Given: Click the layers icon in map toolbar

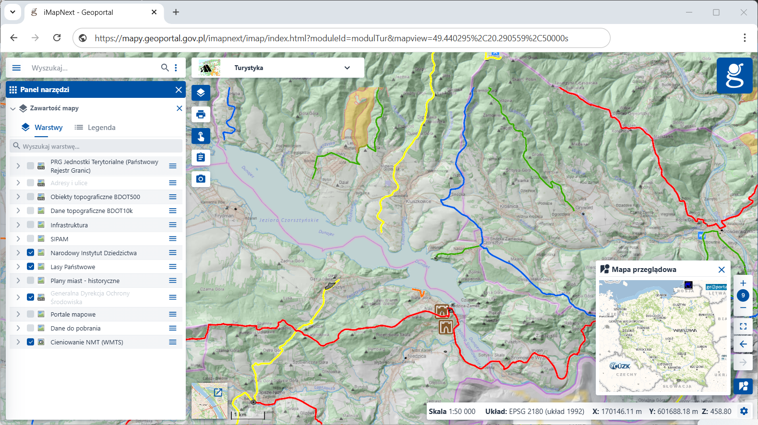Looking at the screenshot, I should [x=201, y=93].
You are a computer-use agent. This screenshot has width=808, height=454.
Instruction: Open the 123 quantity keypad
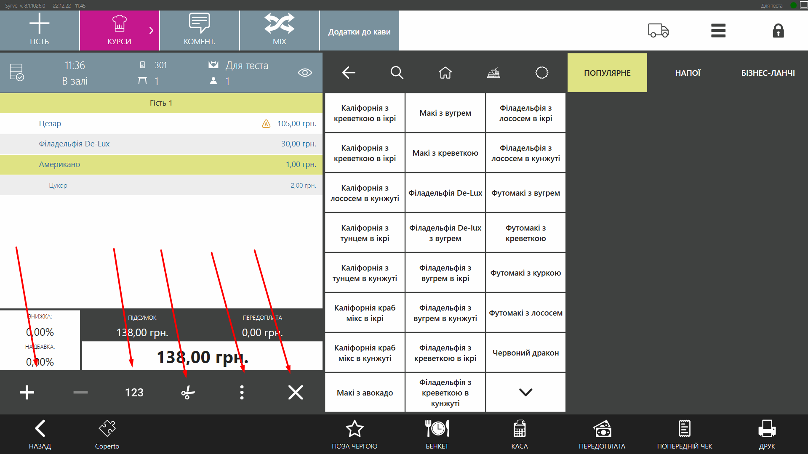pyautogui.click(x=134, y=393)
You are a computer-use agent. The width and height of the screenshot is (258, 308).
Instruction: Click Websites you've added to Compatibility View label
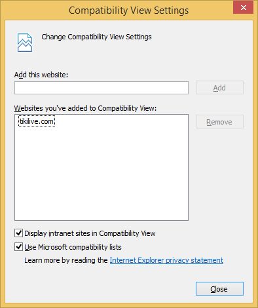tap(85, 108)
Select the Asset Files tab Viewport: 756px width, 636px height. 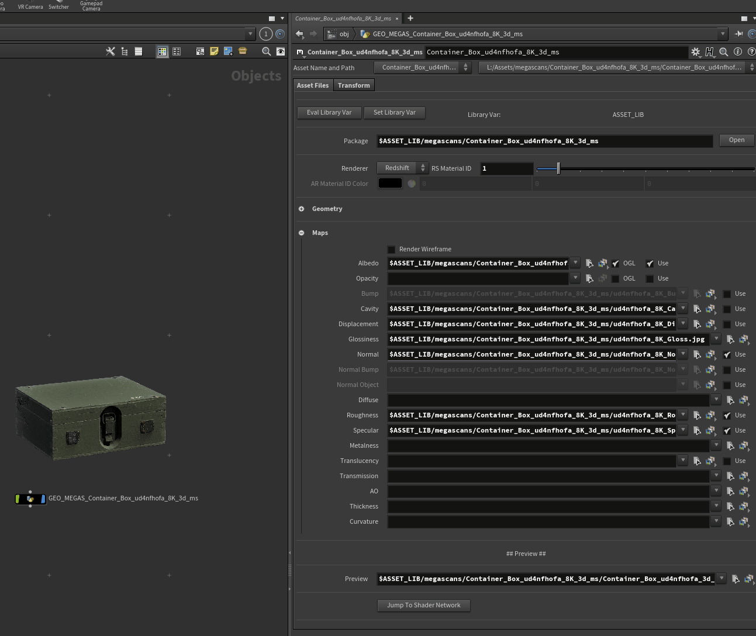(313, 85)
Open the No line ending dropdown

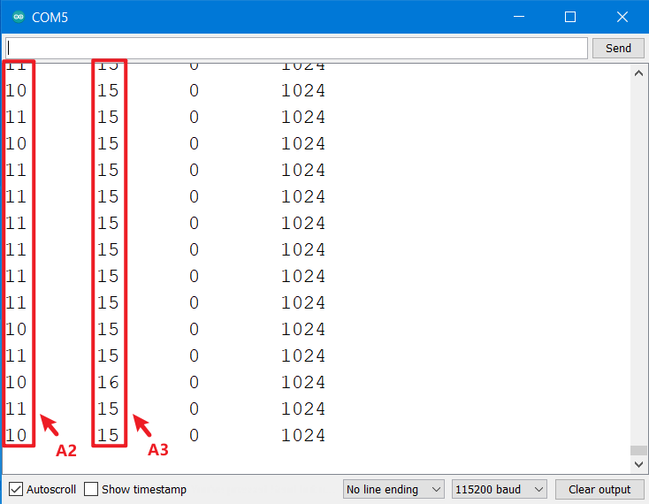point(394,489)
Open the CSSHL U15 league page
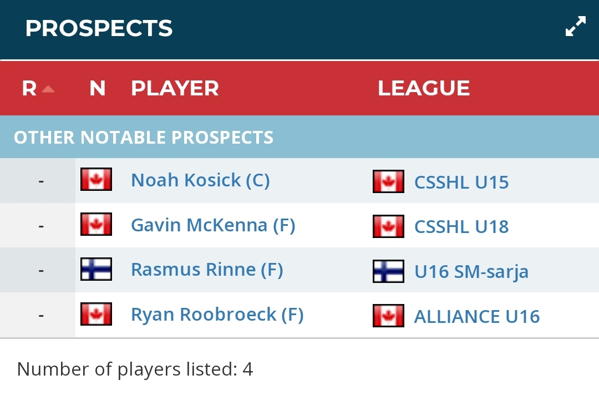599x395 pixels. click(x=461, y=182)
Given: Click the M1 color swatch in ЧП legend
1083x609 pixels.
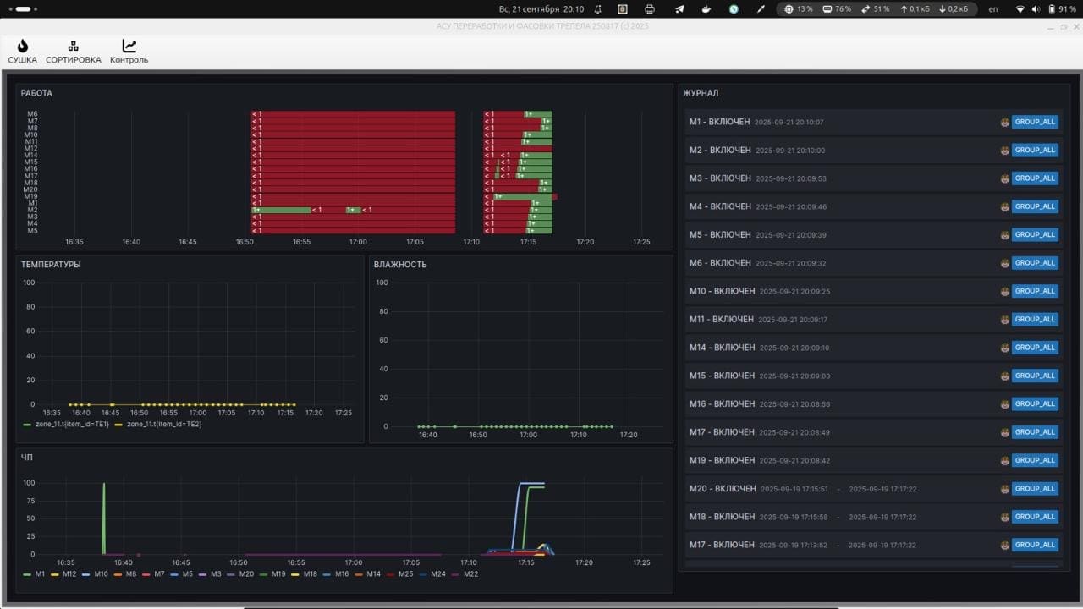Looking at the screenshot, I should pyautogui.click(x=28, y=573).
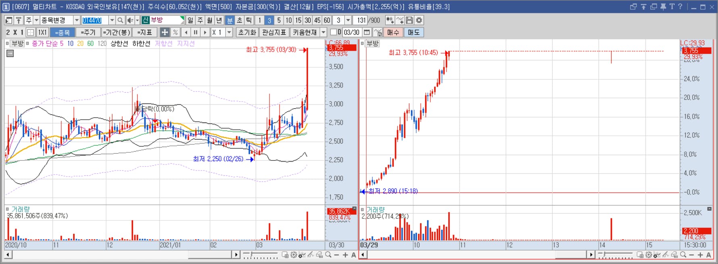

- - - -

• [TASK STATEMENT]: Copy every line of the listing that includes the string "computer".

• [EXPECTED OUTPUT]:
You are a computer-use agent. This screenshot has width=808, height=454.
You are a computer-use agent. The width and height of the screenshot is (258, 308).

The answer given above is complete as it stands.